Given request A ->
Duplicate the passage of the notebook from "## Section 8.8" to "use this code.".
Given request B ->
Decide whether each statement agrees with the notebook, answering yes or no and quoting the deciding words: (i) The notebook trains a GNN model on a machine with two GPUs. (ii) The model and training function are written into a file named 'train.py'. (iii) The dataset loaded is ogbn-arxiv.

Source extract ->
## Section 8.8 of GNNs in Action
## Parallel & Distributed Processing

This notebook demonstrates the use of the datadistributedparallel class in training a GNN model on a machine with two GPUs. 

NOTE: You must activate the  GPU T4x2 accelerator to use this code.

In [None]:
!pip uninstall torch -y

In [None]:
!pip install torch

In [None]:
print('test')

In [None]:
# Find the CUDA version PyTorch was installed with
!python -c "import torch; print(torch.version.cuda)"

In [None]:
# PyTorch version
!python -c "import torch; print(torch.__version__)"

In [None]:
#########
!pip install torch_geometric

# Optional dependencies:
!pip install pyg_lib torch_scatter torch_sparse torch_cluster torch_spline_conv -f https://data.pyg.org/whl/torch-2.0.1+cu117.html

In [None]:
####
!pip install ogb
!pip install gputil
!pip install nvidia-ml-py3
!pip install thop

In [None]:
####
# import ogb
from ogb.nodeproppred import PygNodePropPredDataset
dataset = PygNodePropPredDataset(name='ogbn-products')
# dataset = []

## Encapsulate model and training into a file
We're writing the GCN model and training function into a separate Python file 'my_module.py'. This separation is essential for multiprocessing, particularly when using the multiprocessing library in PyTorch. By placing the model and training function in a separate file, we ensure that each process can import and access these components cleanly, preventing potential issues related to variable scope, function definitions, and Python's "__main__" guard during multiprocessing.

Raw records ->
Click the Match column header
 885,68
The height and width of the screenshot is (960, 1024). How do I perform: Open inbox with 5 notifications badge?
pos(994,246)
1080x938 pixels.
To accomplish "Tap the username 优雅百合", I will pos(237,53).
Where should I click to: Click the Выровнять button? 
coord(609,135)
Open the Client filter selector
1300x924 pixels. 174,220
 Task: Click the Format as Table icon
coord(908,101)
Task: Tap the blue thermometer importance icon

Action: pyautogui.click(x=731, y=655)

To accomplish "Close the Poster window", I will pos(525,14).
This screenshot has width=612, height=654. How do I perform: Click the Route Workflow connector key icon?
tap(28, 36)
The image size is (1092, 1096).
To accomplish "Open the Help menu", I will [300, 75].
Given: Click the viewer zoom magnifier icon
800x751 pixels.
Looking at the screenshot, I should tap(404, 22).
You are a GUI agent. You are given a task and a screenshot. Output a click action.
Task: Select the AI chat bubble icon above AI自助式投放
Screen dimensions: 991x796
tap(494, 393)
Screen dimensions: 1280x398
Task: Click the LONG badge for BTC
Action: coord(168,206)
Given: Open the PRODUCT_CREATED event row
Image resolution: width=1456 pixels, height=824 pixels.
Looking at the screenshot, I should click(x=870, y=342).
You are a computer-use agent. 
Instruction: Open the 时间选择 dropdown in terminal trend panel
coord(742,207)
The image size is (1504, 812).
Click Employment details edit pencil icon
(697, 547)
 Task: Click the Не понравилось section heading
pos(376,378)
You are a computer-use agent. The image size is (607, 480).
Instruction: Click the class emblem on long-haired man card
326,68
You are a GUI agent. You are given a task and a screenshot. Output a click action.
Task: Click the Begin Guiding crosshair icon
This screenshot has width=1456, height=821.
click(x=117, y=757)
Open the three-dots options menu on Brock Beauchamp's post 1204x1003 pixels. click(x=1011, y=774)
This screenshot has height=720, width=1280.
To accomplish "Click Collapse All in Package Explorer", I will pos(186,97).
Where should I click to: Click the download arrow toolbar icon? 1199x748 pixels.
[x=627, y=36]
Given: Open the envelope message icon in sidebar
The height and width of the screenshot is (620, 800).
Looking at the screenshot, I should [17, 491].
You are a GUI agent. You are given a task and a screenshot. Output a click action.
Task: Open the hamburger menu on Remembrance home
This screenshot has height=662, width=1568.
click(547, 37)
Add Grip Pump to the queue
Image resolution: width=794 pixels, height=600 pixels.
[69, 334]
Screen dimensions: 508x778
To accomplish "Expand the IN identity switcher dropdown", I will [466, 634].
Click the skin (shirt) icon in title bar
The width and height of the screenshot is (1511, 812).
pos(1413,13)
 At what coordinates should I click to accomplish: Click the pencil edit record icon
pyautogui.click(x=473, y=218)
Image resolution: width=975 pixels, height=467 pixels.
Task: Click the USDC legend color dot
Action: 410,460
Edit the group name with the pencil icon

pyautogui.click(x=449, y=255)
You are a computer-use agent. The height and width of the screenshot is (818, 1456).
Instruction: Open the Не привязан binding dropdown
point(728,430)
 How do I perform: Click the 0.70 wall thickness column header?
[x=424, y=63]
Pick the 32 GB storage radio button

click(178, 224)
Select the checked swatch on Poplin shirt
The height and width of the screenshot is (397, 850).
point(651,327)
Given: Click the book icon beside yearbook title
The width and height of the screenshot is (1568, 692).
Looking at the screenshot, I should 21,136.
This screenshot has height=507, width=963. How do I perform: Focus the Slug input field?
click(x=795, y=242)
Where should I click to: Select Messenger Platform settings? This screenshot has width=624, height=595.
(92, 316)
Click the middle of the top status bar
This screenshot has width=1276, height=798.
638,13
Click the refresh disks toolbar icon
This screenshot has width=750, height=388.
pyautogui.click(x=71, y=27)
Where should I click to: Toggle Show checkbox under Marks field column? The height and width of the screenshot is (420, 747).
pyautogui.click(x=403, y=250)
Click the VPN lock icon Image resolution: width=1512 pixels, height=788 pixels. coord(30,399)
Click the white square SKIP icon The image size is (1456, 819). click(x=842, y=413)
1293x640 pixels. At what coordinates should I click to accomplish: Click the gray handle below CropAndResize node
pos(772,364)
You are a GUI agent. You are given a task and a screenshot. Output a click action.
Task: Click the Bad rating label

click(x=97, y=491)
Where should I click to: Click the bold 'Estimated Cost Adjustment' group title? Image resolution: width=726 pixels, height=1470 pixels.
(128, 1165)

Task solution A ->
## Section 8.8 of GNNs in Action
## Parallel & Distributed Processing

This notebook demonstrates the use of the datadistributedparallel class in training a GNN model on a machine with two GPUs. 

NOTE: You must activate the  GPU T4x2 accelerator to use this code.

Task solution B ->
(i) Yes: "training a GNN model on a machine with two GPUs"
(ii) No: "a separate Python file 'my_module.py'"
(iii) No: "dataset = PygNodePropPredDataset(name='ogbn-products')"